What needs to be done:
Recast everything from the line containing "Screen dimensions: 740x416" down to the last of the lines below as a Markdown table with the columns No. and Line, leaving out blank lines.

(Lines on where targets appear)
-------------------------
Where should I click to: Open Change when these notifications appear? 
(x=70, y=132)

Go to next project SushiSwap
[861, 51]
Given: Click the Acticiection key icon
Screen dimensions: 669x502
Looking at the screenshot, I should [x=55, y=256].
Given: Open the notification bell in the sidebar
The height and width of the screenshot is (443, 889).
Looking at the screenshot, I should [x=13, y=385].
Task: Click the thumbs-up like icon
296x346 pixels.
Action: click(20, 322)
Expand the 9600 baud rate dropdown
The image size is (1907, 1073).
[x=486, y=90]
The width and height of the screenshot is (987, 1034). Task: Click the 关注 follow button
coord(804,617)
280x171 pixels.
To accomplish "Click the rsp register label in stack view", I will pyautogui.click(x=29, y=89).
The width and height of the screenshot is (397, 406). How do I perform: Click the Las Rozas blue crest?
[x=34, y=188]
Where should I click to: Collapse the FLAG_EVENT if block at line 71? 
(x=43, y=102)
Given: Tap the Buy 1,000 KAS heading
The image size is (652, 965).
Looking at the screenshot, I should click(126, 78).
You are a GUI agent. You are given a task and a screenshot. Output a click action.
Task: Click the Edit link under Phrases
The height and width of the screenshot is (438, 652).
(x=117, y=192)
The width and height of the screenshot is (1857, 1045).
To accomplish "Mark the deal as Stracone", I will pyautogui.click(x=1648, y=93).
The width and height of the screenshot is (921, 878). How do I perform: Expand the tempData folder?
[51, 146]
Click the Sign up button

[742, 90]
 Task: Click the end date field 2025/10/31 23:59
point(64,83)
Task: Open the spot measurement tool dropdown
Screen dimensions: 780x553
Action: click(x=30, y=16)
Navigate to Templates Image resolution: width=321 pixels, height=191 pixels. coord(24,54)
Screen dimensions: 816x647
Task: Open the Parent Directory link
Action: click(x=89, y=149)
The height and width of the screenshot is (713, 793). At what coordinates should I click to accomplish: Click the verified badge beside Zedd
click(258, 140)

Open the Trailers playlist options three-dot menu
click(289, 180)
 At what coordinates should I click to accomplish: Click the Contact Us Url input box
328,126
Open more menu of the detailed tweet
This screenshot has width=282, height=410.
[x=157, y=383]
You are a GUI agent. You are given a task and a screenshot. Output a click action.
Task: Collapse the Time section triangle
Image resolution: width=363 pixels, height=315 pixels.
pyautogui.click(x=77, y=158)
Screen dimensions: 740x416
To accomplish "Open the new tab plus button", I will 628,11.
-------------------------
In response:
| No. | Line |
|---|---|
| 1 | Screen dimensions: 740x416 |
| 2 | To accomplish "Open the new tab plus button", I will 628,11. |